Scientific classification
- Kingdom: Plantae
- Clade: Embryophytes
- Clade: Tracheophytes
- Clade: Angiosperms
- Clade: Eudicots
- Clade: Rosids
- Order: Malvales
- Family: Malvaceae
- Genus: Durio
- Species: D. oxleyanus
- Binomial name: Durio oxleyanus Griff.
- Synonyms: Durio gratissimus Becc.; Neesia griffithii Planch. ex Mast. ;

= Durio oxleyanus =

- Genus: Durio
- Species: oxleyanus
- Authority: Griff.
- Conservation status: NT
- Synonyms: Durio gratissimus Becc., Neesia griffithii Planch. ex Mast.

Species of plant

Durio oxleyanus is a perennial plant species of tree in the family Malvaceae. It was once placed in the family Bombacaceae.

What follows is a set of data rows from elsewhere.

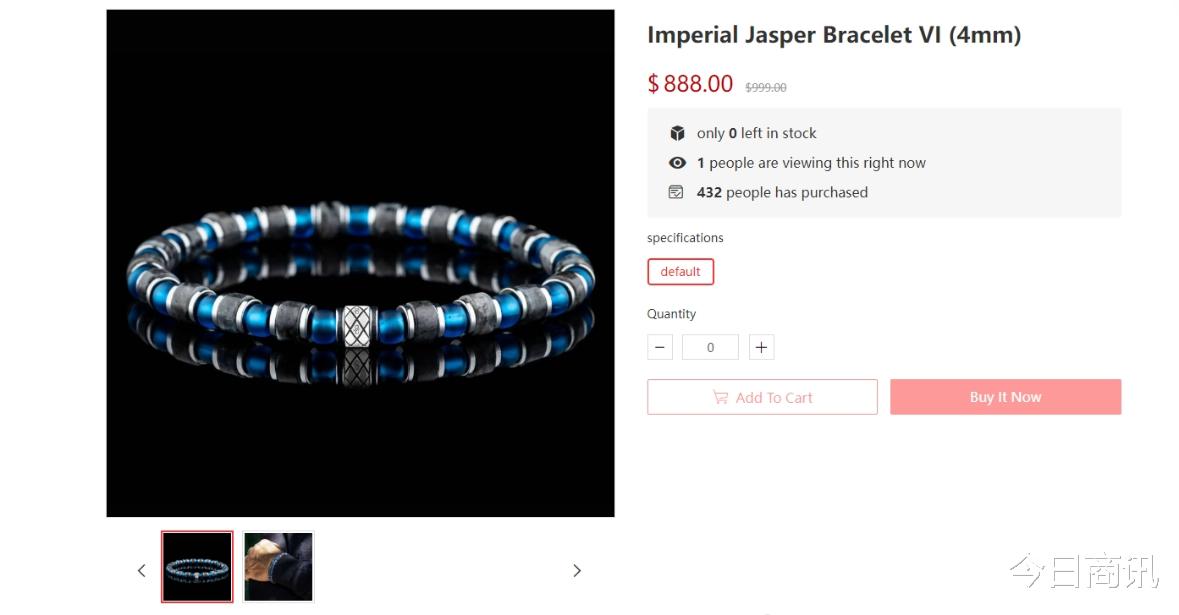Increase quantity with plus button

(x=761, y=347)
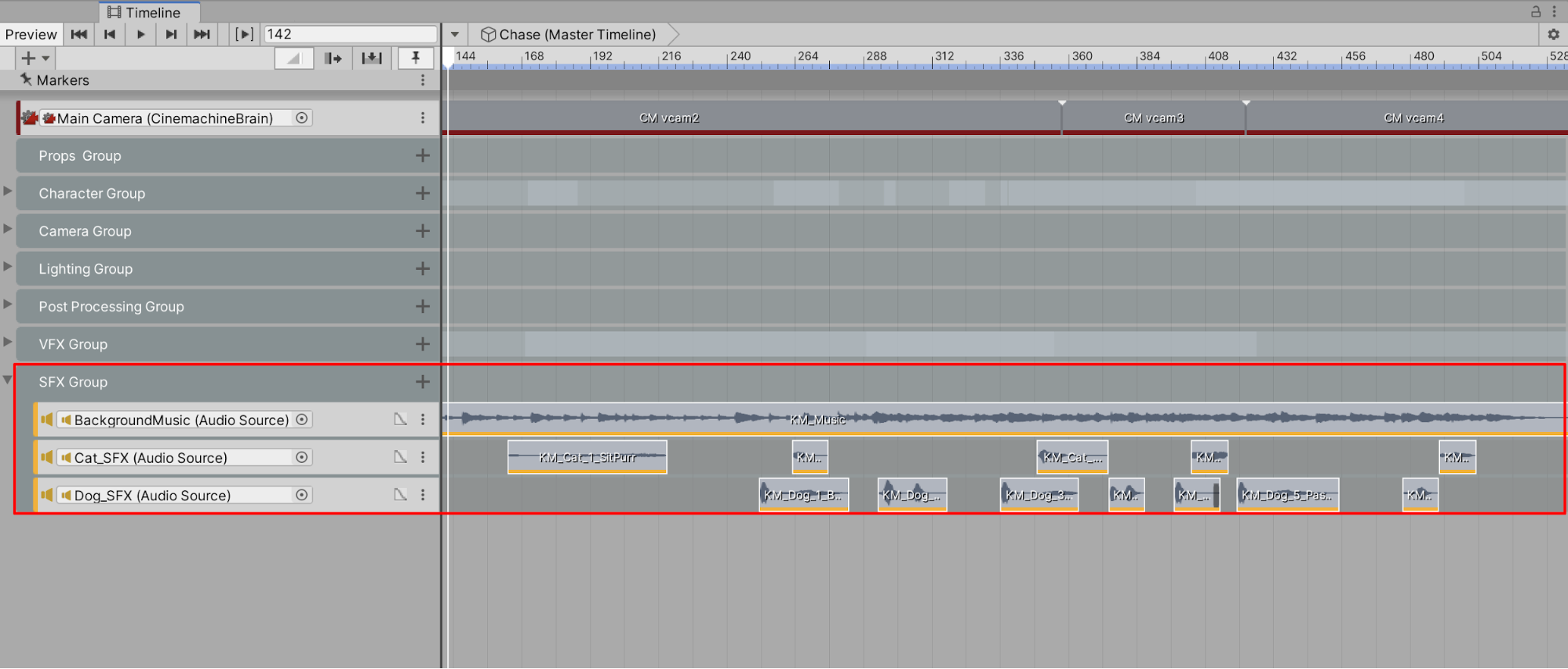
Task: Enable the Replace edit mode icon
Action: (372, 58)
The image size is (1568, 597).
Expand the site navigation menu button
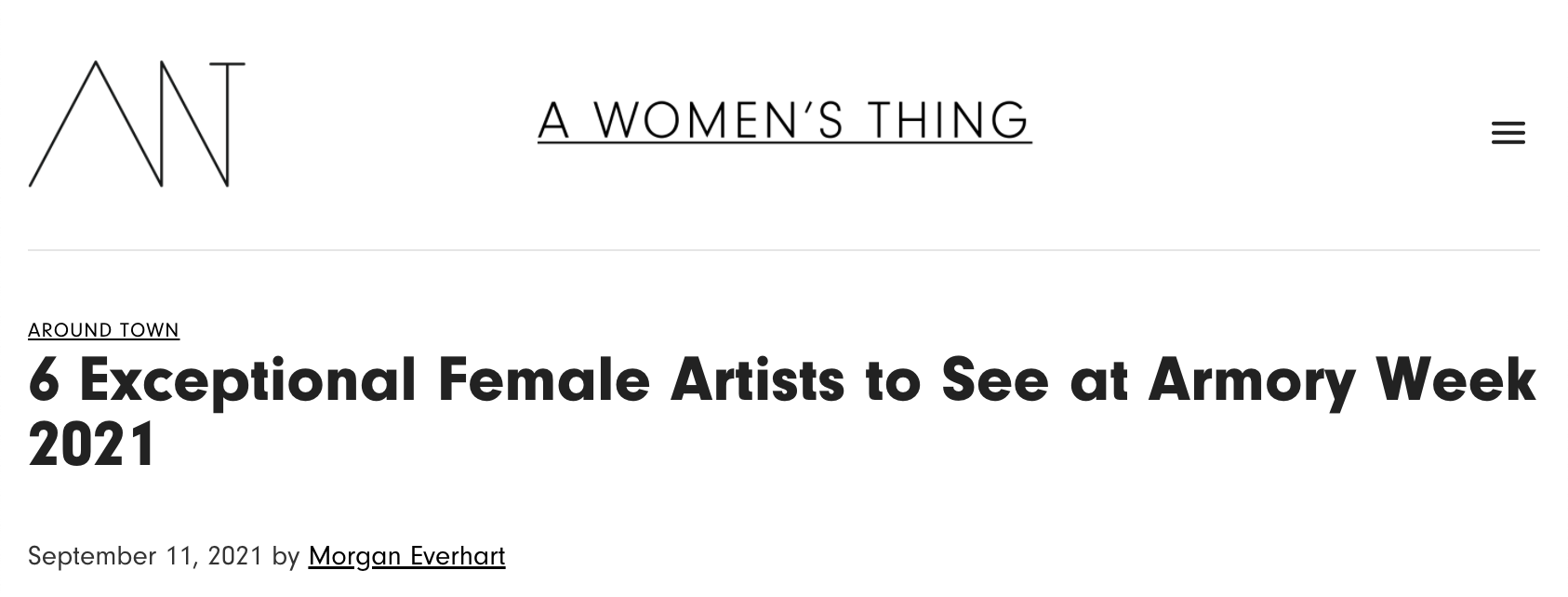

The IUCN list the species as near threatened.

It is a popular plant for food among humans and orangutans.

== Names ==
In English it goes by common names like isu, durian lai, oxleyanus durian, Durian Hutan, Durian, and Durian meragang.

The native names include: durian beludu in Malaysia; durian daun in Sumatra; durian sukang or simply sukang in Brunei and Sabah; and kerantongan or kerantungan in Kalimantan.

== Description ==
Trees in species can grow up to 45 meters or up to 50 meters tall and have dark brown bark. It has a self-supporting growth form too.

=== Fruits ===
The fruit the tree produces fruits that are edible. With a smooth creamy texture with a sweet flavor similar to banana or grape. The fruits are gray and are 15 to 20 centimeters in diameter.

== Distribution ==
It is native to Borneo and Sumatra, Indonesia.

It can be found in more moist parts of lowland rainforests.

== Uses ==
It is rarely cultivated for food in its native area. The timber from this plant is used for building houses.

The species is also used for medicine to treat Malaria. In Indonesia, it is also used for ulcers and wounds. However, the plant has not been studied in pharmacology.

== Threats ==
They are classified as near threatened by the IUCN due to large deforestation of lowland forests. Development of urban areas, extension of agricultural land, industrial plantation, and mining are the influence for deforestation.